The type column's value is now ref, possible_keys is idx_first_name, key is idx_first_name, ref is const, rows is 1 and Extra is Using index condition. As we can see, the engine has now identified our newly created index as a possible key to use and then proceeds to use it. It uses the constant value given in our query to perform the lookup in the index and considers only one row when accessing the table. All of this is great but, as we expected in our initial considerations, the index is composed of non-unique values. The possible equivocity amongst values of the table column might lead to a degenerated index over time, hence the access type of ref and the extra information indicating that the engine is Using index condition, which means that the WHERE clause is pushed down to the table engine for optimization at the index level. In this example, with the admitted initial considerations, this is, in the absolute sense, the best query optimization that we can do, as it is impossible to get unique values in the first_name column of the actor table. But, in fact, there is a possible optimization depending on the domain use case. If we only wish to use the actor's first name, then we could further optimize the Using index condition in the Extra column by only selecting the appropriate column, thus allowing the database engine to only access the index:

 # MariaDB > EXPLAIN SELECT first_name FROM actor WHERE first_name = 'AL'; 

The database engine then confirms that it is only using the index in the Extra column:

The 'Extra' column now contains the information "Using where; Using index"

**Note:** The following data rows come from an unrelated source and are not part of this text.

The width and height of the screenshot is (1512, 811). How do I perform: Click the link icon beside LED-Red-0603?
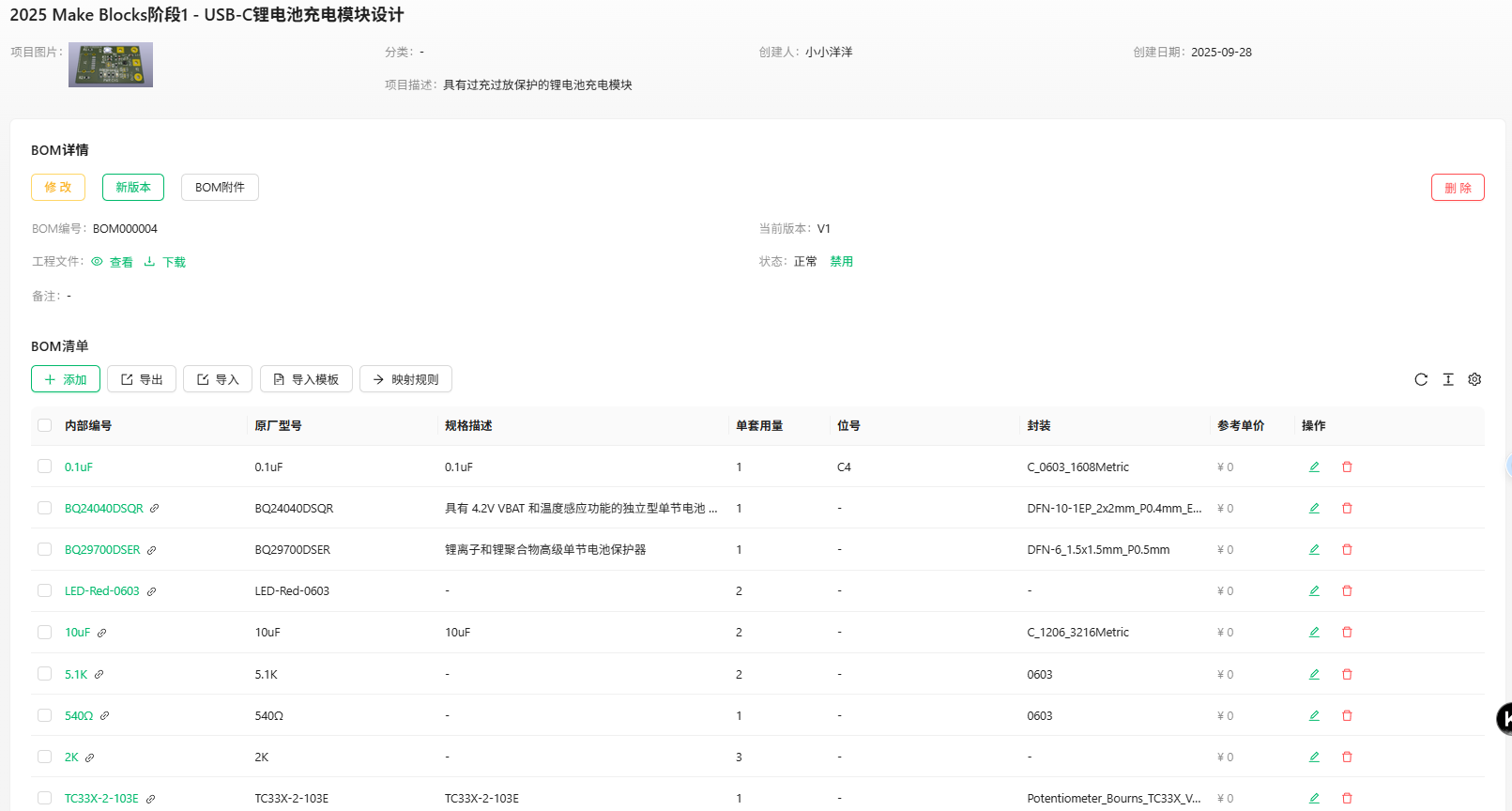tap(151, 591)
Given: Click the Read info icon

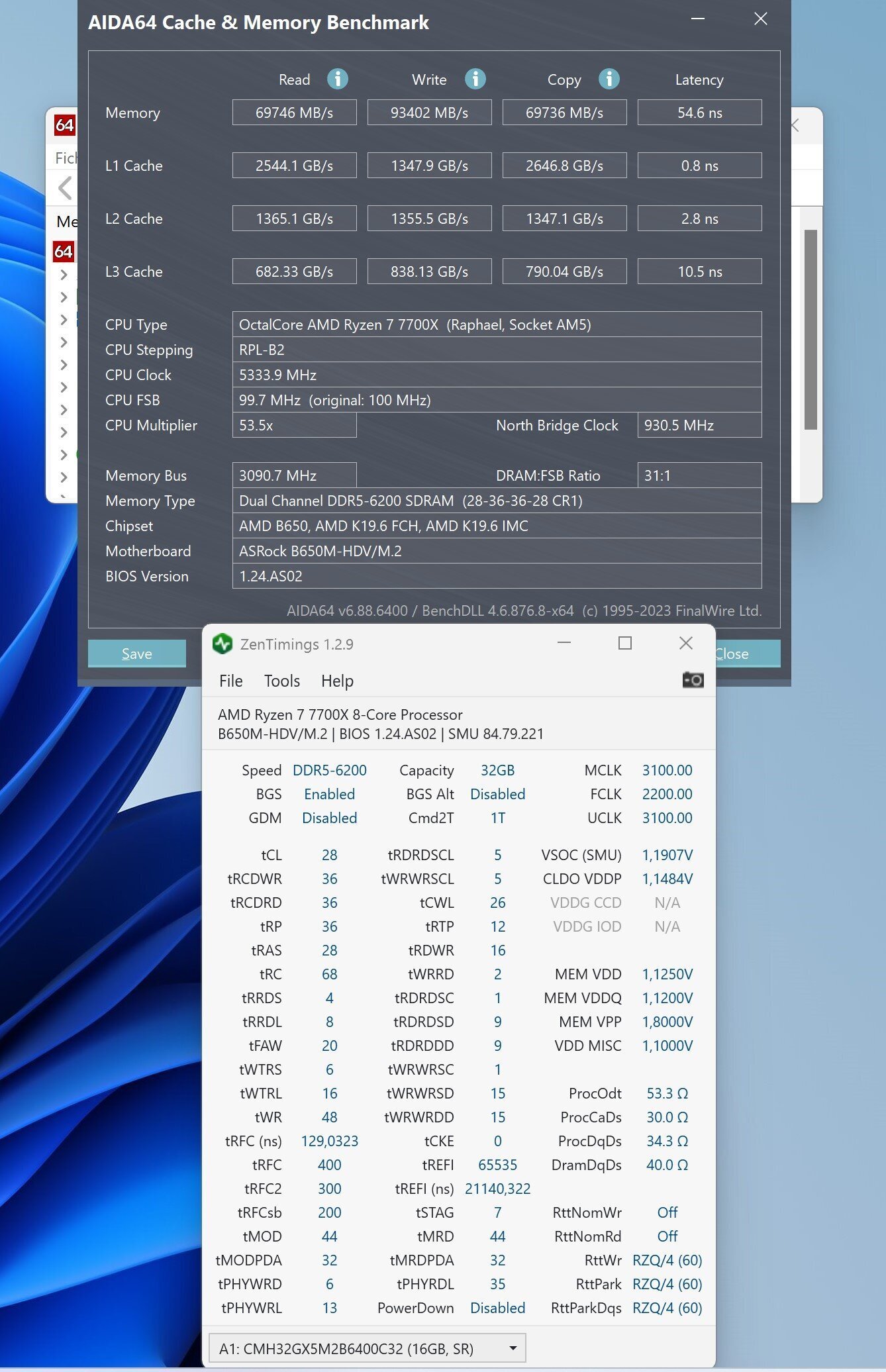Looking at the screenshot, I should coord(337,79).
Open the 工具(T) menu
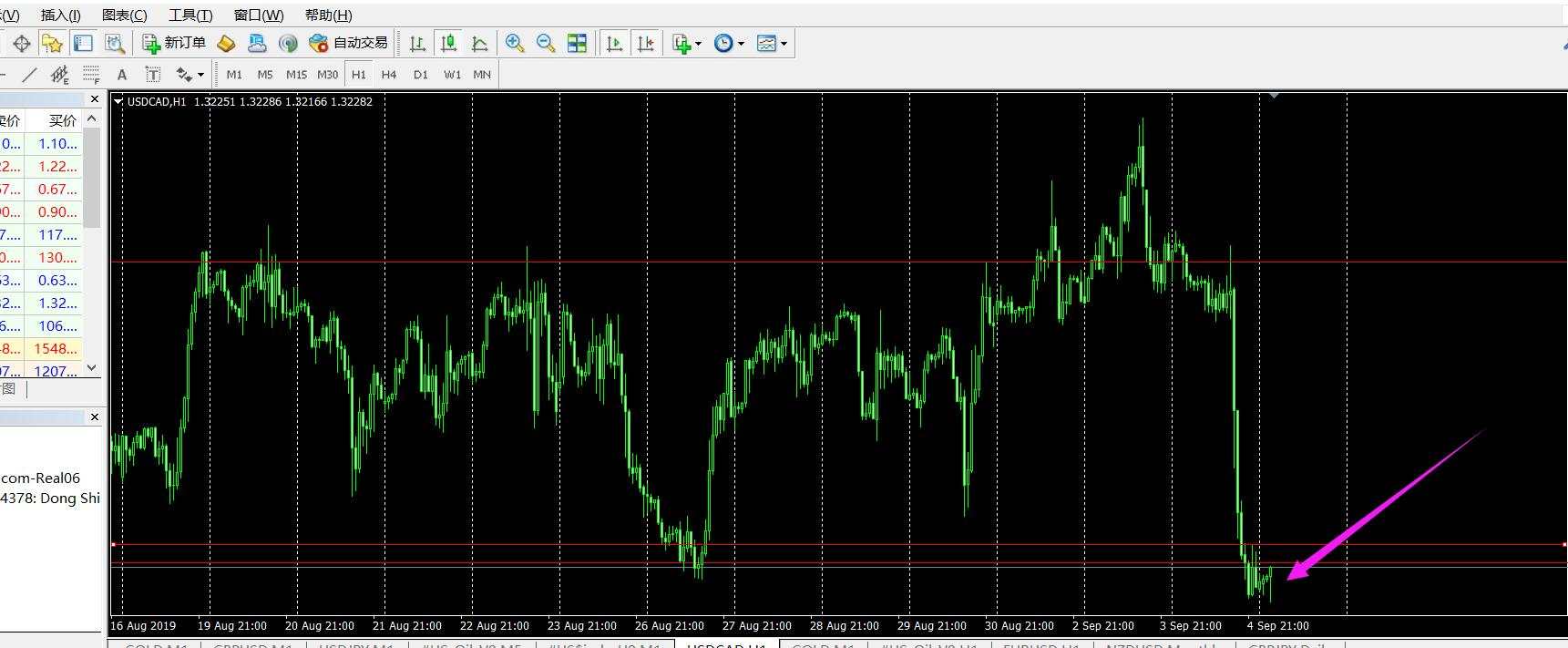The image size is (1568, 648). click(190, 15)
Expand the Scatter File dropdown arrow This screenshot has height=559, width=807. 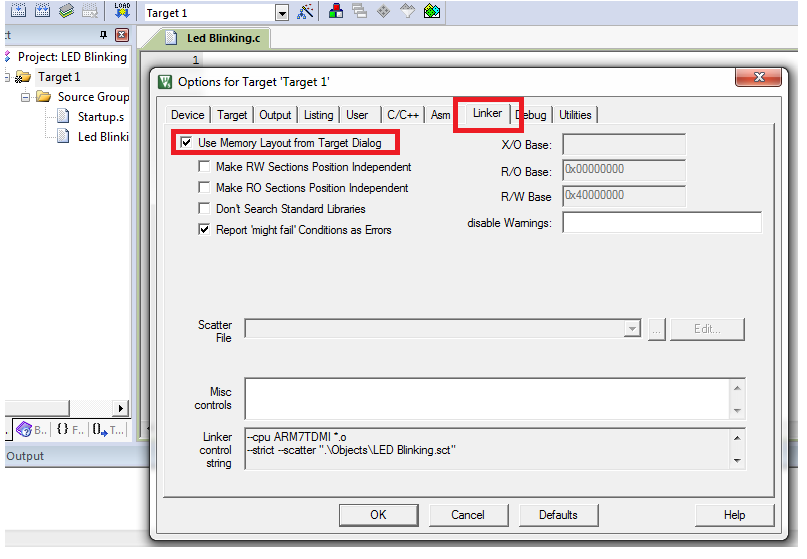point(631,329)
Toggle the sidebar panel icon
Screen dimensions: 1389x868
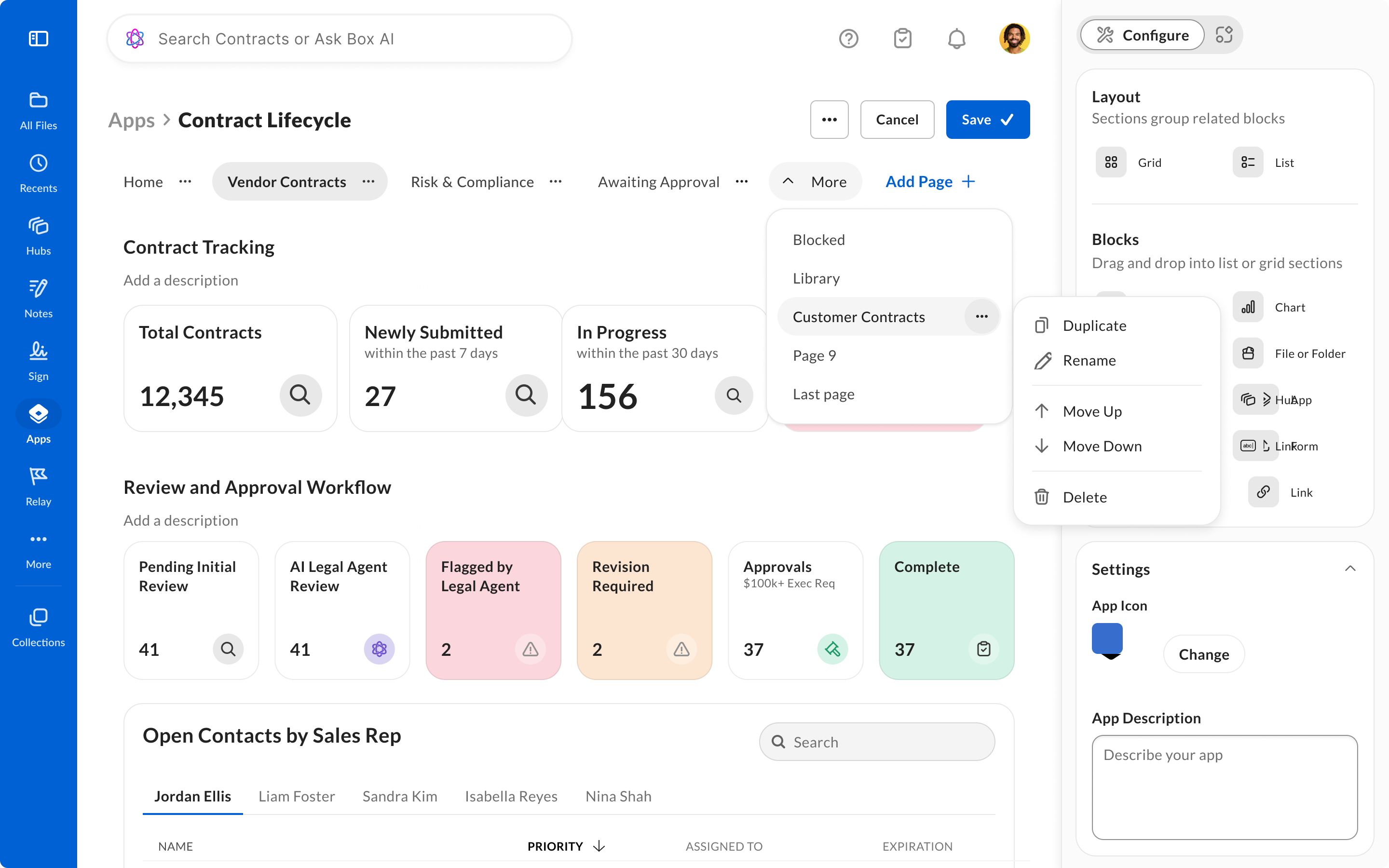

And, how does all of this translate into overall performance? Let's run a few benchmark tests in order to measure the effects of our changes.

First, we will run a benchmark test without the index. On the container's CLI, run the following command:

# mysqlslap --user=root --host=localhost --concurrency=1000 --number-of-queries=10000 --create-schema=sakila --query="SELECT * FROM actor WHERE first_name = 'AL';" --delimiter=";" --verbose --iterations=2 --debug-info;

Here are the results without the index:

The results of the benchmark test WITHOUT the use of the index

And, the results with the index:

The results of the benchmark test WITH the use of the index

And, finally, let's run the same command while only selecting the appropriate column, thus limiting the lookup to the index only:

# mysqlslap --user=root --host=localhost --concurrency=1000 --number-of-queries=10000 --create-schema=sakila --query="SELECT first_name FROM actor WHERE first_name = 'AL';" --delimiter=";" --verbose --iterations=2 --debug-info; 

Here are the results of this last benchmark test:

The results of the benchmark test WITH the use of the index ONLY

The benchmark test results clearly show that our query optimization did indeed satisfy our initial scalability assumption, especially if we were to see the table grow in size and our database become more popular with a growing number of users over time.